"It was this thing that happened today," he explains. "Other things have happened other days, things will happen tomorrow." This is what she's taught him. It's scary but it's at least a little healthier, this part of his breakdown. A little closer to the bear. She promises he won't get hurt again, and he barely hears her, and she demands he look her in the eye and promises again. It means nothing. "You should worry about Stevie," he says almost angrily. "He's just a baby." She breaks into tears, unable to explain that's what Shane is too. He asks for the sandwich she's got balanced on her knees, and she weakly hands it over.
Celia kicks in the door to a lucha libre locker room, causing one unmasked gentleman to run off shrieking that he's been seen. Celia's used to that; it's been every day of her life. She crosses the room to Ignacio, who is wearing a revealing black unitard and stretching seductively. She stares at his crotch until he explains he's wearing a cup, and then she demands "a hookup." He considers, and asks to see her culo, and she tells him to kiss her culo, she's talking about drogas. I really like the idea that Celia, being hollow the way Nancy only pretends to be, is actually better at this than Nancy could ever be. Nancy was so angry when she said she never asked to be treated like a big boy, remember? And that's fucking all Celia ever wants.
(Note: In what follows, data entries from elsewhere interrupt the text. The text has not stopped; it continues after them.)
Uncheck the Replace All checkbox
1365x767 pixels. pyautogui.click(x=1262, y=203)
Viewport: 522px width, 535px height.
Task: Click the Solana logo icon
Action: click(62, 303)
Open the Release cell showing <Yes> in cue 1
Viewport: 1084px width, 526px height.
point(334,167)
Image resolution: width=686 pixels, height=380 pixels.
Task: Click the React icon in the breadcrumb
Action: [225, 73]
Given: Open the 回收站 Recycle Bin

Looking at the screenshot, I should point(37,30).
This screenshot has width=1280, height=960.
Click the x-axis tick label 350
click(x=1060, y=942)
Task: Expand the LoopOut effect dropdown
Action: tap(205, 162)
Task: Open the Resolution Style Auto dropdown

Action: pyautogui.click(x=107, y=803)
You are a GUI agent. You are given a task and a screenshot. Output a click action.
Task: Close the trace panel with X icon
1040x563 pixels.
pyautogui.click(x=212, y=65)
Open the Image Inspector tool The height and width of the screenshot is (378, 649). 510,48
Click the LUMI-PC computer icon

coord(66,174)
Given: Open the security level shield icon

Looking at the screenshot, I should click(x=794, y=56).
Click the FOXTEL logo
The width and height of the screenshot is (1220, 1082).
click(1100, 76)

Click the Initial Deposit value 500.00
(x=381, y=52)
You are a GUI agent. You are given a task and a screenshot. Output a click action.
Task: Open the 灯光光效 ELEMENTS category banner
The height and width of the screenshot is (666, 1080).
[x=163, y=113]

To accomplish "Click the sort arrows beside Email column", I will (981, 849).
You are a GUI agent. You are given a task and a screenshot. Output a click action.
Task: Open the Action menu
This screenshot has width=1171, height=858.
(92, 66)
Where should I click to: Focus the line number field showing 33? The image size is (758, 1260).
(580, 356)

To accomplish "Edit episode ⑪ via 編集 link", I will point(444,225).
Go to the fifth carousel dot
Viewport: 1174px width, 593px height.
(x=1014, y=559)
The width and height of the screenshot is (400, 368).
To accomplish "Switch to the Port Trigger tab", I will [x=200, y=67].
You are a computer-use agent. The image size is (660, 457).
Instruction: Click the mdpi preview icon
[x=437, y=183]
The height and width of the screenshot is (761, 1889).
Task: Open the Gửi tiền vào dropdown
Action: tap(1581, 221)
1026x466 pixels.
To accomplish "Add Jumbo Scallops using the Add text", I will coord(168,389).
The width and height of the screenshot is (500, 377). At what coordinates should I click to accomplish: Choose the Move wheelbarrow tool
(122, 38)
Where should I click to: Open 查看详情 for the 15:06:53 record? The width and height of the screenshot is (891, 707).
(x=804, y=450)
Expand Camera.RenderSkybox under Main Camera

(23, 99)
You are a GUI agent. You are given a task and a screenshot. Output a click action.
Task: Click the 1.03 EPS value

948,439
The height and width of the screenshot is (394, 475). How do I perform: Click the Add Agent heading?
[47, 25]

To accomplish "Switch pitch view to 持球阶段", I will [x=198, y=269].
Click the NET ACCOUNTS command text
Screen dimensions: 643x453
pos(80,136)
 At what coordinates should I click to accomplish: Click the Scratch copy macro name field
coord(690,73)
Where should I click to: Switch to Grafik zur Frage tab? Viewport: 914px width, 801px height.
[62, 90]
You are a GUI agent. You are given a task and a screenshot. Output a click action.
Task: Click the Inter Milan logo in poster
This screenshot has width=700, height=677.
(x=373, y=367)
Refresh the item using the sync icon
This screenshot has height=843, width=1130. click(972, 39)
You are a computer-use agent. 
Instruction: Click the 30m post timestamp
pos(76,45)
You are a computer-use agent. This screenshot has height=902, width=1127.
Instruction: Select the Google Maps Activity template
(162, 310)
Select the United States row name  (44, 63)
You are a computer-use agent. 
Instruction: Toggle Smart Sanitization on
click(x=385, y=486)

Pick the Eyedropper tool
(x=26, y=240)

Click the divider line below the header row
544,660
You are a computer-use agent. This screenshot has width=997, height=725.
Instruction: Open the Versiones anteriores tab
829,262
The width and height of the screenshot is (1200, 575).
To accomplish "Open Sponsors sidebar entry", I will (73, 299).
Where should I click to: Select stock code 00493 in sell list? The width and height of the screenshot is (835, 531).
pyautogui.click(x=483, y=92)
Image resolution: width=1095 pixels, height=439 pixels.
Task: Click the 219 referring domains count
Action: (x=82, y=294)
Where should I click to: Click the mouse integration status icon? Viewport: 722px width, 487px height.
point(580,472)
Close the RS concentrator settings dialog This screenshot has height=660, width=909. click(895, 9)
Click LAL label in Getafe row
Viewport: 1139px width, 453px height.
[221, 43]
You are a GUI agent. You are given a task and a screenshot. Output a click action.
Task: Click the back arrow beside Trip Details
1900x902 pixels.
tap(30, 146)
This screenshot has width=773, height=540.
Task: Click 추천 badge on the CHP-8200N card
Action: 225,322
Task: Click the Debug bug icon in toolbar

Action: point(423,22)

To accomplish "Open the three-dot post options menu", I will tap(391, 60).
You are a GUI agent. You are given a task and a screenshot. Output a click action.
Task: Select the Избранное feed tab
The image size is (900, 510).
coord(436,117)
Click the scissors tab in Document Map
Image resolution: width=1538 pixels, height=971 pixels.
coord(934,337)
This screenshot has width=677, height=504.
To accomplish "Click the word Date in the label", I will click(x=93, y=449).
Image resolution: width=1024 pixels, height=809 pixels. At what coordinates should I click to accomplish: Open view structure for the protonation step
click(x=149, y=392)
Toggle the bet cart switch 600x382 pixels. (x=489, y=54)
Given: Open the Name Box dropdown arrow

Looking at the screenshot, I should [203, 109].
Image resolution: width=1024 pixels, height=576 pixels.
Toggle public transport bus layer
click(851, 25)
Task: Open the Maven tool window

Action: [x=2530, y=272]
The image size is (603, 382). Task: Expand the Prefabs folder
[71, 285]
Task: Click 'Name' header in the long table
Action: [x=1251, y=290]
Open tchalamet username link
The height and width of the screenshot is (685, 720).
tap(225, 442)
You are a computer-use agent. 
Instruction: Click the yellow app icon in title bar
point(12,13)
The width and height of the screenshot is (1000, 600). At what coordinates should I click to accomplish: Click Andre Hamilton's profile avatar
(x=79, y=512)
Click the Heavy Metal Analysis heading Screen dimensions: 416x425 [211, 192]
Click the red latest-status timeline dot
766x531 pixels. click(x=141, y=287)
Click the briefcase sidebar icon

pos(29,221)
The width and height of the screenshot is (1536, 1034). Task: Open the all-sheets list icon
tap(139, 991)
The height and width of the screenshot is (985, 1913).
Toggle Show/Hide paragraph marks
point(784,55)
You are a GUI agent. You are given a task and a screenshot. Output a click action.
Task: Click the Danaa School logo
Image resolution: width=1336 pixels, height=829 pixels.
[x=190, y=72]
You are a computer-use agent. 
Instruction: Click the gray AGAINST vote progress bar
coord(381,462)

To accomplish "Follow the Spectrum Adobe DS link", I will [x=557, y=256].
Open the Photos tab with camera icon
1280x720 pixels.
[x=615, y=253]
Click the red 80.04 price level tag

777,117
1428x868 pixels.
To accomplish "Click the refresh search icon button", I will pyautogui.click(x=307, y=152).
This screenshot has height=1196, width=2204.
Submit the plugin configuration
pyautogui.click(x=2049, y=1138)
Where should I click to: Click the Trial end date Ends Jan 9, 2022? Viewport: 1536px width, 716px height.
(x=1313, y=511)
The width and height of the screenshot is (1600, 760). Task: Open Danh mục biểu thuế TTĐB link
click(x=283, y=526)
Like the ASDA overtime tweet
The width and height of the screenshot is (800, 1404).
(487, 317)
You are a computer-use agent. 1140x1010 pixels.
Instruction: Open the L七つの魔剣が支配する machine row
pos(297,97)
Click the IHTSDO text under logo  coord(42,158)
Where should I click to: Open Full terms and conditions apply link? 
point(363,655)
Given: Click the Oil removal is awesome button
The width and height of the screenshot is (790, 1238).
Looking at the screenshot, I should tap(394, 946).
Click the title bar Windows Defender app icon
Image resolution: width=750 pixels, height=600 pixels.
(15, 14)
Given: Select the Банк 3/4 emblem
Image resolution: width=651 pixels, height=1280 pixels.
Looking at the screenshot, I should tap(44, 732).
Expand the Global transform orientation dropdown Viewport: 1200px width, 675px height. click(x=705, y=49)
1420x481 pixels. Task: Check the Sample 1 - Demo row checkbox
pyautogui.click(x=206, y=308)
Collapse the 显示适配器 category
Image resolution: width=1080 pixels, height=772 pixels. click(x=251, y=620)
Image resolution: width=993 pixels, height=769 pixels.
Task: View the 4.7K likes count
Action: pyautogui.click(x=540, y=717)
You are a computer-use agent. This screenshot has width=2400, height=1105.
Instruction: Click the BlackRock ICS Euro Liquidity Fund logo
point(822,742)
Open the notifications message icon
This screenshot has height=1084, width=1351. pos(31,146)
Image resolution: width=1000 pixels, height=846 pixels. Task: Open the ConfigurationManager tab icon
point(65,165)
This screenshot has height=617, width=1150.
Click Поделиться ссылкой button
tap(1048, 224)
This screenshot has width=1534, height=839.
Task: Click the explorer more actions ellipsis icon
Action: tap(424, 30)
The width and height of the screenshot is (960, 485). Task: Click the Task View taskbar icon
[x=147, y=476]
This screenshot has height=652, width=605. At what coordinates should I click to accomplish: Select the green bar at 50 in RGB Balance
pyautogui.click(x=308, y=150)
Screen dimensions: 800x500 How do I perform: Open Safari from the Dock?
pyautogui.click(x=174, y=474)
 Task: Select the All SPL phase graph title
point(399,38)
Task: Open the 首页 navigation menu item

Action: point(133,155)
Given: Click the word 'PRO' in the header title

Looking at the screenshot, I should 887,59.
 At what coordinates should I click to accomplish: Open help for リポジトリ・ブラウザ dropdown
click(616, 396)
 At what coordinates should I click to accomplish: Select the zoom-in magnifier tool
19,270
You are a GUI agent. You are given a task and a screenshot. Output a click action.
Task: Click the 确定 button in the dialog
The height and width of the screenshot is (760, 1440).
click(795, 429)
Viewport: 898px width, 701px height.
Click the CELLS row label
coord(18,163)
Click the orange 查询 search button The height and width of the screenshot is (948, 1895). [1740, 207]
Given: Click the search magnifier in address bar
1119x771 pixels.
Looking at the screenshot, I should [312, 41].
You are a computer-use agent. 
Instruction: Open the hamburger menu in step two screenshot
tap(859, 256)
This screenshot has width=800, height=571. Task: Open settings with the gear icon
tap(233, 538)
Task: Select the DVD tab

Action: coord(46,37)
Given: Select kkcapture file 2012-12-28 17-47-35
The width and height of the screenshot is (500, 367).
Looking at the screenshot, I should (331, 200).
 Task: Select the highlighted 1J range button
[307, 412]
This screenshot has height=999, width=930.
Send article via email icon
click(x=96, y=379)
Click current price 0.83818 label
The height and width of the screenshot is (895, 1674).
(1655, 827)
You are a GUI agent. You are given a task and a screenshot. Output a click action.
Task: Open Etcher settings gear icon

Celia gives her new associate a whole talk about how she wants a steady supply of weed across the border, and his continued groin stretches -- in a variety of directions and thrusts, with accompanying groans and grunts -- seem as disconcerting and fascinating for Celia as they might be for Sanjay. "You can be my heavy: sniff out the assholes in my life, and bury them in the yard." They agree on a 20% cut, and he puts on his Doberman mask, picking up a big soft bone and growling in her face, jumping around, before bouncing off every surface and out into the arena. She's like, "What the fuck?" but secretly she loves it because it's Ignacio, and he rules unavoidably on all levels.
Cesar's cleaning his gun on the edge of the fountain when Nancy comes out and asks him straight up to confirm that the bullet was meant for her. He doesn't meet her eyes, just tells her to get her family out of there. She chokes on it, but tells him to spill who it was. It was somebody, he says, who won't stop until she gets what she wants. Nancy picks up the gun, smiling, and he warns her not to even try to kill Pilar. "How about the person reporting to her?" Lacey asks, turning the gun on him and asks what Esteban will think about Cesar setting her up.
"Think it through," Cesar says firmly, and she does. So why would he shoot the gunman in the end, if he was implicit in the plot? Cesar finally realized that Nancy's death would be the end of Esteban, whose happiness is Cesar's own. This is lovely, but also, as Lacey points out, pretty gay. She tells "Nurse Cesar" that she's willing to forget his lapse in loyalty since he spared her life, but the fact that her kid got hurt means she owes him. "Count to three. Are you right-handed?" He is; he gets to two before she nails him in the arm. "Three," Lacey says softly, and basically vanishes in a scary fog, leaving only phosphene tracers in the air from the U-Turn tattoo glowing under her dress.
Andy surprises Audra in the poolhouse, stealing medical supplies from the Rosemary's Baby room. He calls "stealing from a druglord" both "bold" and "hot," which it admittedly is, and though she protests that while her clinic is fighting for every cotton swab Esteban has this whole imaginary medical theatre sitting around, but he pretends he's not convinced to keep quiet. "What's my silence worth?" She suggests maybe patching his fourteen-year-old nephew's bullet wound without reporting it to the cops, and Andy says that additionally she has to go with him to see jazz. Which he thinks is code for "grownup" and not "more terrifically boring than you can ever imagine," because he thinks those things always go hand-in-hand.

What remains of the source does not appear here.